Mr. Shulman prefaced his answer by saying, "Democracy is a precious thing..." and the crowd, eager for nuggets of wisdom from this legend, sort of eased back to hear what was shaping up to be a lecture of sorts as he spoke of the forces that came together to put this book of photography together. They were jolted forward in their seats with, "But I think this book is crap." I heard the gasp go through the audience, but the panelists stayed silent and poker-faced. I looked around the room and the look on everyone's face told me we were wondering the same thing - what did he just say? Did he just say this book is crap?
Mr. Shulman really opened it up, he spoke of the editorial vision behind this book and questioned it. My spirits rose, could this actually become a lively discussion rather than a thinly-veiled publicity event? The panel was still stunned and silent as Mr. Shulman wrapped up his answer. No one lept to the book's defense and it must have been very uncomfortable up on that panel, but I was enjoying it immensely. Tim Wride tried to recover, but it was obvious he was trying to gently address the bomb that Mr. Shulman just dropped and work it into his carefully scripted question directed at Craig Krull.
After what seemed like another eternity of silence, Craig Krull leaned into the microphone and said, "That's not the question you said you were going to ask me." Oh excuse me, I thought we were going to a panel discussion, not to hear a series of prepared statements. Can't you at least pretend some of this is extemporaneous? Krull managed to get something blathery out, then he launched into his prepared, um, answer, "I do have something else to say..." I guess he had to get his prepared statement out there, even if it had very little to do with anything that had been said up to 20 minutes earlier. Wride then had a follow-up softball question and I don't have the exact words or remember to whom it was directed, but the gist of it was, "Let me jack you off..."

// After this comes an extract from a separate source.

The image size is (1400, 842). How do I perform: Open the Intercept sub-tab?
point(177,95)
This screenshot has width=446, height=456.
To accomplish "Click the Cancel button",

Wride did ask Ben Stiller a question, which he promptly ignored and said instead, "Julius, let me thank you for your ringing endorsement of this book." This was getting better every minute. Stiller went on to say that Julius Shulman is who he credits with his love for photography and Los Angeles. He tried to defend the editorial vision of the book, citing the process and noting some of his favorite pictures. To which Mr. Shulman replied, "This book is crud..." and referring to the book as, "... this so-called book is a Would Could Should." Then to the audience, "What is wrong with these people? That's your favorite picture? Big deal, everyone has steps, those in that picture need to be cleaned off." After the gasps subsided somewhat, he added, "Yech, that's crap."
Wride opened it up to audience to ask questions. The first two men who stood up didn't have questions, they just had long-winded, masturbatory commments. Blah blah blah, no one cares and the only thing that came through was how much these guys love the sound of their own voice. Finally, my friend got up and asked the first question, "Mr. Shulman, will you still be available and willing to sign copies of the book afterwards?" To which he replied, "Of course! I have many photographs in the book." Mr. Shulman did mention that he has another book coming out soon, and I'm sure he feels much better about the editorial vision of that book.
We went to the Arclight Gallery for the book signing. While waiting for them to set up, we took a look at some of the photographs displayed on all floors and also to take a look at the book. I was thinking of getting a copy of the book signed and giving it to my dad for Father's Day. But I was so disappointed with the print quality (among other things) that I decided not to. The Los Angeles Conservancy is getting a portion of the proceeds from the book, so I do feel bad about that, but no way I'm throwing down $80 for a book that Julius Shulman thinks is crap.